Source:
============================================================

Taken as merely a region in a vastly larger landscape, our experience may be unique, but it is hardly special in any universal sense. As co-creators of our experience with its many components, we arbitrarily assign value to both it and parts of it, with differences in value a function of how we choose to define it. Large differences in value create contrast in our minds, which we associate with degrees of “specialness” of the underlying experience. Since value is purely arbitrary and we can’t physically access the full range of experiences it would take to define a common standard, we can either acknowledge or deny the limitations of our experience and perception of it. 

At some deep level, I think I have always distrusted people who act certain that where they want to go is the right way to go. That attitude suggests a belief that their experience and their judgment are innately more valuable than the experience and judgment of others. Alternatively, I have no problem with someone who has learned enough to make more useful guesses about how to get somewhere as long as they are honest about what they don’t know and can’t do; and are willing to learn and adapt, encouraging the same for those they might lead. People I trust the most, and who I’ve chosen to emulate, are willing to challenge what they know and what they value, learning and testing both of these by getting more experience and engaging in respectful collaboration with other people. In short, I tend to distrust those who deny limitations and trust those who acknowledge them; but overall, in the spirit of acknowledging limitations, trust is always provisional - especially trust in myself – which might ultimately be the reason I got lost so easily.

Self-confidence is, literally, trust in yourself. With it comes a sense of power and focus that encourages action. The opposite is what I feel as fear and disorientation that elicits indecision to the point of paralysis. An early lesson I learned from my father and later proved for myself through living was that trust must be earned and its basis always tested through observation. This lesson demands a range of caution that accompanies every action and is proportional to uncertainty that never falls to zero (which an honest person knows is impossible) and has an upper limit that enables learning through experience. 

Discomfort is always present but doesn’t have to be intolerable. I discovered what can best be described as fun fatalism: playfully creating new experience that reflects my chosen values that will be frozen in space and time beyond the boundaries of my life wherever and whenever those boundaries might be. The discomfort of provisional trust in myself thus became comparable to the aching of muscles that are stretched will per-forming one’s favorite sport, which in my case is exploring the lay of the landscape of my limited existence.

Note: This post was updated on 2/4/2023 with the image above. It depicts relationships of variables in my Timelines model: population (yellow), remaining nature (green), and happiness (red), as functions of habitat density (horizontal, left to right) and waste per person (depth, close to far).

Friday, October 29, 2021

Learning As We Go


This week my contract ended and I'm available for work. I've done technical writing about as long as test engineering (14-15 years). Add 12 years of part-time or full-time educational research. Throw in “free time” of writing, research, and other art of my own, and it’s a start.

I try to learn as much as I can so - given enough time - quality matches or exceeds quantity of what I produce. Positive experience is most likely if the definition of quality is the same for producers and consumers, so finding what it is for each is part of that learning.

Understanding the time and resources needed to achieve mutually acceptable quality is part of learning that can ensure fair trade of products and services that embody them. That trade is also part of the experience, beyond use of what’s traded.

============================================================

Tasks to carry out:
a. Could you quote the blog excerpt on trust and experience word for word, beginning at the words "This week my" and stopping after "of what’s traded."?
b. Can you extend the blog excerpt on trust and experience, picking up right after its last sentence?

Extracted data:
============================================================

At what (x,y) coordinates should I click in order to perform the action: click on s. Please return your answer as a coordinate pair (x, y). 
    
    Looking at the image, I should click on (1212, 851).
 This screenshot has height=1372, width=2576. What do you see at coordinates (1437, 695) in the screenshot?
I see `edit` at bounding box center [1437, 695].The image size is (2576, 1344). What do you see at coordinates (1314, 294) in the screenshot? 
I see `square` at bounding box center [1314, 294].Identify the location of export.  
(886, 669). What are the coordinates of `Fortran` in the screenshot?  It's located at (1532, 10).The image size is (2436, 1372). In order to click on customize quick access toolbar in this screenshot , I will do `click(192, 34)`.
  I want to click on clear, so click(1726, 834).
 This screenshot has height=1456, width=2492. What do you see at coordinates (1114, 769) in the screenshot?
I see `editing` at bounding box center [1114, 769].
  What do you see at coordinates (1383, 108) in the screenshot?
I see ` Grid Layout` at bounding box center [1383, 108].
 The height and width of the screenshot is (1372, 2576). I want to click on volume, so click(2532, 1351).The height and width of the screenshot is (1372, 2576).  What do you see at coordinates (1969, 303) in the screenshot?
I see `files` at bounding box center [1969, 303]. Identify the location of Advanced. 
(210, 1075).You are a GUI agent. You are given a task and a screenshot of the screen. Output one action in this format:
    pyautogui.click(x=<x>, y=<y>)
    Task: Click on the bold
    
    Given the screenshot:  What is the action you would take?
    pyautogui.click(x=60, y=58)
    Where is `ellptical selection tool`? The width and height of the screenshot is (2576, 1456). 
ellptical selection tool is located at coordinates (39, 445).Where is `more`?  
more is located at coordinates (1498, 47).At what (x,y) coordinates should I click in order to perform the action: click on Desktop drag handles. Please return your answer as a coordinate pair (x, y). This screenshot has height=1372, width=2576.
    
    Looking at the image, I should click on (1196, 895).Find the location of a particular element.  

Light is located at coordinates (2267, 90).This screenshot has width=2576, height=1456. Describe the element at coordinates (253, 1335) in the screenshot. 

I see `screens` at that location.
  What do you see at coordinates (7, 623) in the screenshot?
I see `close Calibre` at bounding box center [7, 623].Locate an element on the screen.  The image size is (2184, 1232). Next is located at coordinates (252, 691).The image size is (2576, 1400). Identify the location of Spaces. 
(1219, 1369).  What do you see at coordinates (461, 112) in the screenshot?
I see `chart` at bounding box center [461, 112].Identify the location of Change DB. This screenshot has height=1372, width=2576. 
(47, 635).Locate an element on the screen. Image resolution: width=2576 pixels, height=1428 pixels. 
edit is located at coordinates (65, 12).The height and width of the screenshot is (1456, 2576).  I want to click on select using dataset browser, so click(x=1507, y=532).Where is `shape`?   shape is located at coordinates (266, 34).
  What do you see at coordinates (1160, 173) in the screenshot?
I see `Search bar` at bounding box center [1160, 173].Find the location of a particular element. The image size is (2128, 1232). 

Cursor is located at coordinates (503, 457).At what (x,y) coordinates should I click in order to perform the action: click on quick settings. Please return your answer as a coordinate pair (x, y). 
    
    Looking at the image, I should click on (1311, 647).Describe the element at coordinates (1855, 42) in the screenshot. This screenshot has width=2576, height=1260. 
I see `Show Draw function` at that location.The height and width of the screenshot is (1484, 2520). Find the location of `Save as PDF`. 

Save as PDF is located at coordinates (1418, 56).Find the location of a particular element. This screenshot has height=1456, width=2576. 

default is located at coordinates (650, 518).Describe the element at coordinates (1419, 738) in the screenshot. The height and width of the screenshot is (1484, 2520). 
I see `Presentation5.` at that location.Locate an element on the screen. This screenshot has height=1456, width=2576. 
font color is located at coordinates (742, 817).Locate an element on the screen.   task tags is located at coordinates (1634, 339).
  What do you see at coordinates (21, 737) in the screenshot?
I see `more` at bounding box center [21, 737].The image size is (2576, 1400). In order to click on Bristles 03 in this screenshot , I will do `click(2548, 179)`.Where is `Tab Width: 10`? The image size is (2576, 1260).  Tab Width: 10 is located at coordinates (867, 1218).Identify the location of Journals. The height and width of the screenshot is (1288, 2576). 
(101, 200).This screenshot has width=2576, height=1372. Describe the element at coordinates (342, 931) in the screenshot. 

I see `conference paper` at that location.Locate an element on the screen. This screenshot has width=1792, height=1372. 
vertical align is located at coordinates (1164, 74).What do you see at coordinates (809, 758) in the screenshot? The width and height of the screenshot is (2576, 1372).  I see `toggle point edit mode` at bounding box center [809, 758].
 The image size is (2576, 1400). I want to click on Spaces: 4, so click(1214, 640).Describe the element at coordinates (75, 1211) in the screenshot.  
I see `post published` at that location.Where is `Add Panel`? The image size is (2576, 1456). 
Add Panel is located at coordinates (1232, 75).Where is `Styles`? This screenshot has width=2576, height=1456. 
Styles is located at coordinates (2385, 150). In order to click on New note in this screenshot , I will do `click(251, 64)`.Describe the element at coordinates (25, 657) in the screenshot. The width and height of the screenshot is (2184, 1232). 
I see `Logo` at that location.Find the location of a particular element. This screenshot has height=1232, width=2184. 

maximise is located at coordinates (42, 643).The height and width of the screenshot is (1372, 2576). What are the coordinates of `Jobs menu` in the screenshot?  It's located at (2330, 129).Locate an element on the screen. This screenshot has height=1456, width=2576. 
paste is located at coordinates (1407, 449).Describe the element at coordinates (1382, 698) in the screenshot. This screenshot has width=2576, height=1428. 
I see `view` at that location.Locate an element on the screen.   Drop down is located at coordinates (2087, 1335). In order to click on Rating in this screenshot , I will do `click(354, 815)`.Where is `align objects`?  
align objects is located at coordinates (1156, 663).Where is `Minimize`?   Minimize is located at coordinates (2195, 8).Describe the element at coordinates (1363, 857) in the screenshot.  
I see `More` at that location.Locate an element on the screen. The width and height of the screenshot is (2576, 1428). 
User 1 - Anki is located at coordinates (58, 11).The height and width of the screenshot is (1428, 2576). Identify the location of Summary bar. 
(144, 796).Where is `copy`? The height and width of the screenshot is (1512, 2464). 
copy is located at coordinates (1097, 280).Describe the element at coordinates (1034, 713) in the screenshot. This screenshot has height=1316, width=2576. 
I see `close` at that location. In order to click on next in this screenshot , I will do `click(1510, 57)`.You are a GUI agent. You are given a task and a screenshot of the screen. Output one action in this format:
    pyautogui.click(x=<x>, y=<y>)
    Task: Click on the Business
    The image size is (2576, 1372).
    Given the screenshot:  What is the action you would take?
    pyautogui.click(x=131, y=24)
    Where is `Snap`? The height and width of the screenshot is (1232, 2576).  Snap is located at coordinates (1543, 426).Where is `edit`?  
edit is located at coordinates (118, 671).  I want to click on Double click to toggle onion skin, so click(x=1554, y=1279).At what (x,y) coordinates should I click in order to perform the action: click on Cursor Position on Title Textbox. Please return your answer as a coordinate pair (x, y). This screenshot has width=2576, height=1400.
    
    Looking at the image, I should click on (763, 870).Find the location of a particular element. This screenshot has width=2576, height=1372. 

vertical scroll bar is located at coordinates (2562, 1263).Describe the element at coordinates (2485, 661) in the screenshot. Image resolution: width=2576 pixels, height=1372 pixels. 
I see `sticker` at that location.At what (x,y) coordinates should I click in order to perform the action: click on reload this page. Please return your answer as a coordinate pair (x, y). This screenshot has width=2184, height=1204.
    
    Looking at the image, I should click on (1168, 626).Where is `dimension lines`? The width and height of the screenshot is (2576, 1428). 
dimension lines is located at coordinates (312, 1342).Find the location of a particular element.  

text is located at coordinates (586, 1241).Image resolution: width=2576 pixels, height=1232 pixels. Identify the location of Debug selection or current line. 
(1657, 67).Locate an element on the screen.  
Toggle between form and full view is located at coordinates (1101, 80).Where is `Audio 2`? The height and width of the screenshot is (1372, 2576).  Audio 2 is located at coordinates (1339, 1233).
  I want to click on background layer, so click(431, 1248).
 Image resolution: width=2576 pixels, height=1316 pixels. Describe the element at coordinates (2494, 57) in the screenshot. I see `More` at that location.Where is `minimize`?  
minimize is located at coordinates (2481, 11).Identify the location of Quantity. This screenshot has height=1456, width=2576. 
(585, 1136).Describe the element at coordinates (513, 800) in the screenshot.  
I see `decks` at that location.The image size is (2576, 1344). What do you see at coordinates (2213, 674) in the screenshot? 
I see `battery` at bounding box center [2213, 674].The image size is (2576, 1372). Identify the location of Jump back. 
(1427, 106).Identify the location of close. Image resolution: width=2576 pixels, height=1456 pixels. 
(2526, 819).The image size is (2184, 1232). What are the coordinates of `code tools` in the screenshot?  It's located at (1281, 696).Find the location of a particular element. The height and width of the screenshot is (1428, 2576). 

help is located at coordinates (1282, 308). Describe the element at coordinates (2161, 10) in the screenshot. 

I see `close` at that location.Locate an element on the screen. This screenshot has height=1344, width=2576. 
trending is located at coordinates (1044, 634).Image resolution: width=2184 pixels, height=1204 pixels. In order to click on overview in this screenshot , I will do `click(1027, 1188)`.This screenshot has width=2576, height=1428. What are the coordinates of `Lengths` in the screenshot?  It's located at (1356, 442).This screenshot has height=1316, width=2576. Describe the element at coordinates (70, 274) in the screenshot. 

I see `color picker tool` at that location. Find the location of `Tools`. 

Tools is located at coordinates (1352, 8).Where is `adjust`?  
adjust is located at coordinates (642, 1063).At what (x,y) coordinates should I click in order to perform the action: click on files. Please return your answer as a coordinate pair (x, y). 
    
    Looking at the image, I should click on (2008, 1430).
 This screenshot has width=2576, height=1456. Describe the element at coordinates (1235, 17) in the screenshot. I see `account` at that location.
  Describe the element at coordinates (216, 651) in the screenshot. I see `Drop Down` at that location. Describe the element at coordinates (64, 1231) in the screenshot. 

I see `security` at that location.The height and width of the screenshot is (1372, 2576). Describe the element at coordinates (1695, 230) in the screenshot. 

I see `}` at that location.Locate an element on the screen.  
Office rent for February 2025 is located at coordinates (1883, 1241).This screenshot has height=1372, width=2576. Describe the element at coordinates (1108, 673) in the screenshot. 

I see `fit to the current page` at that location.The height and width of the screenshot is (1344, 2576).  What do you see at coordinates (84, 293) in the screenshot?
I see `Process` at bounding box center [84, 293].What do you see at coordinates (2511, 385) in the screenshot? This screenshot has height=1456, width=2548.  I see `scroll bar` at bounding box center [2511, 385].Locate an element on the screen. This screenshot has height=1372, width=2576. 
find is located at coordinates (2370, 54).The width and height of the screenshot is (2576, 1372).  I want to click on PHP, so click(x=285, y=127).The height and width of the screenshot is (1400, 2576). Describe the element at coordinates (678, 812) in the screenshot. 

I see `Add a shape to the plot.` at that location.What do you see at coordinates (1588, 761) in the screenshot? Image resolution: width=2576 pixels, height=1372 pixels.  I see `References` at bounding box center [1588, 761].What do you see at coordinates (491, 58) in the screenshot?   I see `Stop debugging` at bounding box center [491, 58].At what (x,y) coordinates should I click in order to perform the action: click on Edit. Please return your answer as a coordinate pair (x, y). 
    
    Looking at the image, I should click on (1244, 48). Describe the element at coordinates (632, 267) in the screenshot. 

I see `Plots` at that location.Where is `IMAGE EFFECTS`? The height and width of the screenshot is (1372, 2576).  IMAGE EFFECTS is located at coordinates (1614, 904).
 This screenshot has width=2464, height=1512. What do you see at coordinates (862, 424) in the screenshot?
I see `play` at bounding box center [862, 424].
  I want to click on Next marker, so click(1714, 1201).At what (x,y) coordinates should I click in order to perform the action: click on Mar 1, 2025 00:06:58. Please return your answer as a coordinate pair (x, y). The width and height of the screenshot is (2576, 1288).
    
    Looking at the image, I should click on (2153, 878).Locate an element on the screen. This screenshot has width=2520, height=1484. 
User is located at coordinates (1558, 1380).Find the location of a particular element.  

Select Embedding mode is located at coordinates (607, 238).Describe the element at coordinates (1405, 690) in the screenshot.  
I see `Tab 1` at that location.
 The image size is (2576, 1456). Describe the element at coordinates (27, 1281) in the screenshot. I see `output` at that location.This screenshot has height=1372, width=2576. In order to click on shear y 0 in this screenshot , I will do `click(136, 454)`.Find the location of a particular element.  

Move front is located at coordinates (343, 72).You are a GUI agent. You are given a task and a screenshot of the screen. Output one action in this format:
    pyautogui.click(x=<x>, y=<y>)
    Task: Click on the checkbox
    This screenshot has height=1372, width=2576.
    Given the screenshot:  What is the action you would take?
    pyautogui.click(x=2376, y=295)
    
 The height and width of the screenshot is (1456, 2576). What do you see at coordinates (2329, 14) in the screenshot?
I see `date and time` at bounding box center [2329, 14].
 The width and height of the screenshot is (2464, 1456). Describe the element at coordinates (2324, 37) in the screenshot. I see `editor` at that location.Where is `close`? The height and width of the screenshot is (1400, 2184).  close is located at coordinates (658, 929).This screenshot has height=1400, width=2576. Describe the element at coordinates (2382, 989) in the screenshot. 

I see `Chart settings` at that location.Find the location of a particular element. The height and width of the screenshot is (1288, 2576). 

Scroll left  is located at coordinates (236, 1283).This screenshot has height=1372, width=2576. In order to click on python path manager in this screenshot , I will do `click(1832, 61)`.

============================================================

The responses:
a.
This week my contract ended and I'm available for work. I've done technical writing about as long as test engineering (14-15 years). Add 12 years of part-time or full-time educational research. Throw in “free time” of writing, research, and other art of my own, and it’s a start.

I try to learn as much as I can so - given enough time - quality matches or exceeds quantity of what I produce. Positive experience is most likely if the definition of quality is the same for producers and consumers, so finding what it is for each is part of that learning.

Understanding the time and resources needed to achieve mutually acceptable quality is part of learning that can ensure fair trade of products and services that embody them. That trade is also part of the experience, beyond use of what’s traded.

b.
Effects of producing and trading on others (not just people) should also be understood, since they have value that may not be included in definitions of quality for what is traded. Neglecting this third “dimension” of learning is fraught with danger for all concerned.

What I’ve learned and ways to better learn are what I’ve carried with me from job to job, while money has evaporated and sometimes the projects have too. For me they’re embodied in the process of living, which I’m doing wherever I am, increasing them however possible.

A “job” in the wild is how one contributes to the life support system that everyone is an integral part of. The key feature, life, is increasingly optional in the substitute systems we humans create and inhabit, where quality can be defined with or without it.

In my “free time” research, I’ve learned that life support isn’t just getting what we need to live, it’s supporting the life that provides it by not consuming too much of it and the life it depends on. Whatever we do must include that as a priority, or risk mass death.

Getting to the point where I understand all of this ideally should have been a “start” to my career instead of coming so close to its end. My skills and hopes are based on the trajectory I followed, which diverges radically from the path I and the world must follow next.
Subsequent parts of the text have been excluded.